# Modifying Suggestions for Warhawk Riders



## MonteCristo (Jul 2, 2011)

I got three warhawk riders and as luck would have it, the same three ones.
I have three of this kind (not my pic, found it in google images):









Any ideas how i can change two of them to look more unique? I am more concerned with the changing the elf, not so much the hawk. they are slightly smaller than other wood elf models so changing body parts mite be a challenge.


----------



## alasdair (Jun 11, 2009)

You could have one flying at a more extreme angle, and have a converted rider that can be more focussed on holding on than shooting


----------



## Dusty's Corner (Aug 25, 2008)

1 could have folded back wings, rotate the head a little
1 could go biomechanical
1 could have something being grabbed in it's claws.
Perhaps turn 1 nurgley, make it rotten.
you could perhaps add a harness or armour.


----------



## MonteCristo (Jul 2, 2011)

Thanks for the suggestions!
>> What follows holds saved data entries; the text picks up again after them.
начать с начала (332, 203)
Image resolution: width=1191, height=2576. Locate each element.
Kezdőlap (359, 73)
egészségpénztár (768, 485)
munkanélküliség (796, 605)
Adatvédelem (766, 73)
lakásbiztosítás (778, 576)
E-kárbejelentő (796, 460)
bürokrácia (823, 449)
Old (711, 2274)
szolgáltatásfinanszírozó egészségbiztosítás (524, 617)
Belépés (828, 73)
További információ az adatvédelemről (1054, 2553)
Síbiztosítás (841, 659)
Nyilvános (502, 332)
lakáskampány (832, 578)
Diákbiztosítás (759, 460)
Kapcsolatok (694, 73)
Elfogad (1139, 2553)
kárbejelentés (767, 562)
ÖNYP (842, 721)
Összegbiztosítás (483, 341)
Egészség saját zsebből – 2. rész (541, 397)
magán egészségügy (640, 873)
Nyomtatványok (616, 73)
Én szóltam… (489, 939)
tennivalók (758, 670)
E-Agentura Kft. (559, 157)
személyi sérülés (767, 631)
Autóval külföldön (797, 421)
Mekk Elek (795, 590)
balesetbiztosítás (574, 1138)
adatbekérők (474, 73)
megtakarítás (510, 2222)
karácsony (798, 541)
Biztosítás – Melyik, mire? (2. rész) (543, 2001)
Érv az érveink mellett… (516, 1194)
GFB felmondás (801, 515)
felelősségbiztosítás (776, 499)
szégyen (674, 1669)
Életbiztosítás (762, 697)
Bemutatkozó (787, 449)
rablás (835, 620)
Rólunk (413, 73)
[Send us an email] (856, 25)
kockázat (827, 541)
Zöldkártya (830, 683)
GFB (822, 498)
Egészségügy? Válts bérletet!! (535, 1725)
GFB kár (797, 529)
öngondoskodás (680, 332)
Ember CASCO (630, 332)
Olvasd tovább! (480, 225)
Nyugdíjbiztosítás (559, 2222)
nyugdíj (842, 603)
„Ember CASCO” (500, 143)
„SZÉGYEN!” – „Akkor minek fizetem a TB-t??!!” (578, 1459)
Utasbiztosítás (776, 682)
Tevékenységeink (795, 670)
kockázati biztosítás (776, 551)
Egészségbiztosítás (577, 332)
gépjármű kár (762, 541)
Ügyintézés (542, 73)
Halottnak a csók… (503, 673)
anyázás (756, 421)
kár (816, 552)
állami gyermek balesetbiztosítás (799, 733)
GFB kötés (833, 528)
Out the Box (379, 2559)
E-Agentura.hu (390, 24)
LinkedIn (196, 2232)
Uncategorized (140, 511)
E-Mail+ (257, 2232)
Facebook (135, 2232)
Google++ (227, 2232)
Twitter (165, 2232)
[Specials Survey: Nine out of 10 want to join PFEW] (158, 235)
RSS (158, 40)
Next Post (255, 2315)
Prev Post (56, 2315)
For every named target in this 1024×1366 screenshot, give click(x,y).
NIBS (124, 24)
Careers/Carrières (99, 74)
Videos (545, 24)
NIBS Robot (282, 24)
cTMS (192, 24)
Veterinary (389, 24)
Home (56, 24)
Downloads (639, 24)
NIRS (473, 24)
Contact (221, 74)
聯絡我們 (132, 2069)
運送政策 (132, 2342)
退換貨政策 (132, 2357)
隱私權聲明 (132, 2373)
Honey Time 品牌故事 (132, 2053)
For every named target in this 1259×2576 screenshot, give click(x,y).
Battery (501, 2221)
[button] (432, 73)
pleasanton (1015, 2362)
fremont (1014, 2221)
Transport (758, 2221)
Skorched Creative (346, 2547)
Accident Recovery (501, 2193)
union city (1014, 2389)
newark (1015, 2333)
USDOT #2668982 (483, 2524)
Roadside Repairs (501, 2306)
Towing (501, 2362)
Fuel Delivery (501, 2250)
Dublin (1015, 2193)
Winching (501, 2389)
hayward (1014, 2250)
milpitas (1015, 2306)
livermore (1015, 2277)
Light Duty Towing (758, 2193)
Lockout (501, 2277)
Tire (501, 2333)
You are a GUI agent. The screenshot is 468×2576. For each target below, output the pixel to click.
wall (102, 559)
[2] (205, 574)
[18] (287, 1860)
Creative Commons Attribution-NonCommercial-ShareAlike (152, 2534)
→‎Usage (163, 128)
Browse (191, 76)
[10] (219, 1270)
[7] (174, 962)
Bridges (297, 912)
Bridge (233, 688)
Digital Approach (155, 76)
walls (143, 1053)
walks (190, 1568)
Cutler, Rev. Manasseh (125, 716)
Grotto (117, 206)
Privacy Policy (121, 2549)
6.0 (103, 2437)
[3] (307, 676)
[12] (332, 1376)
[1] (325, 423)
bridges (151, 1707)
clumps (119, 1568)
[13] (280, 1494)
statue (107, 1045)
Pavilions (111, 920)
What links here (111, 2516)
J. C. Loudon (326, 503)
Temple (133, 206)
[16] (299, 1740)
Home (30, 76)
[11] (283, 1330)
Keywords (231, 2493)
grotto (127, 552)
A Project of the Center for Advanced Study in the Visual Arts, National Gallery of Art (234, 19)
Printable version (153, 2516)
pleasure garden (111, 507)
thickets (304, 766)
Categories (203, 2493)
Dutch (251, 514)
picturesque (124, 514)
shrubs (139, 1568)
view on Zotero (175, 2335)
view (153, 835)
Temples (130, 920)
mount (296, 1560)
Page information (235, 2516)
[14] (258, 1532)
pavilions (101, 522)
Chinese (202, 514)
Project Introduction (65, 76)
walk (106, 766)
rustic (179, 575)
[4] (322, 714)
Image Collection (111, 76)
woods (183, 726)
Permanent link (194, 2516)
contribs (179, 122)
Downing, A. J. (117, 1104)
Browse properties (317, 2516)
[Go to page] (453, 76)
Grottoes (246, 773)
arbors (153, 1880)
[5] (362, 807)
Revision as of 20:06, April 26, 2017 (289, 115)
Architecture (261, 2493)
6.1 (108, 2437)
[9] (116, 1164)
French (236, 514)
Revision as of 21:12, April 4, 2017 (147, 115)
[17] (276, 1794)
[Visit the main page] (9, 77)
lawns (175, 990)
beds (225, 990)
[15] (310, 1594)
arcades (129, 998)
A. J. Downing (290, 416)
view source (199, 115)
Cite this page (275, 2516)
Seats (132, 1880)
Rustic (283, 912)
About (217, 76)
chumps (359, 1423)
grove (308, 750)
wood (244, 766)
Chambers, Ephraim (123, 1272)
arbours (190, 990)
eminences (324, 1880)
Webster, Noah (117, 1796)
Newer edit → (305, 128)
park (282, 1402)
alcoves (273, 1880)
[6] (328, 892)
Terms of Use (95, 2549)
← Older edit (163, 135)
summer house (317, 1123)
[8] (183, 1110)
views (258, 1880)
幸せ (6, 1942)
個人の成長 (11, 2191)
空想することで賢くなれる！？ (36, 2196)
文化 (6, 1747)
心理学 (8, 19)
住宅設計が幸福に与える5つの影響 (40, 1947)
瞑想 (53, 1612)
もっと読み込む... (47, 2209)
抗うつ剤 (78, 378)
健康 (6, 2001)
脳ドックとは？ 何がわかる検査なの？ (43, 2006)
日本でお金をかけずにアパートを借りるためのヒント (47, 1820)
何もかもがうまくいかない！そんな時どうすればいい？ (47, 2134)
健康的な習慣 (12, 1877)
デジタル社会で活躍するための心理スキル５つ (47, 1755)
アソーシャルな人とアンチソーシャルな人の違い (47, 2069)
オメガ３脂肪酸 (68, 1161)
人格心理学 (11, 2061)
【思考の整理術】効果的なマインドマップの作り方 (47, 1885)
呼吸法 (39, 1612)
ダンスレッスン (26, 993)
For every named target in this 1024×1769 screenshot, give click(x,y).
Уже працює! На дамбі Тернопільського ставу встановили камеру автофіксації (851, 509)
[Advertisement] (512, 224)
I went to a comic book store today that sold older Warhammer models for cheap! I found a spearman warhawk rider and a mage on a warhawk, and got them both for fifteen bucks! What i think i will end up doing is using one model as is (pictured above), put the mage on another, and put the spearman on the third. Then I mite put something in the talons or add armour like Dusty's Corner suggested. I will probably just use the two old warhawk models as is without any riders


----------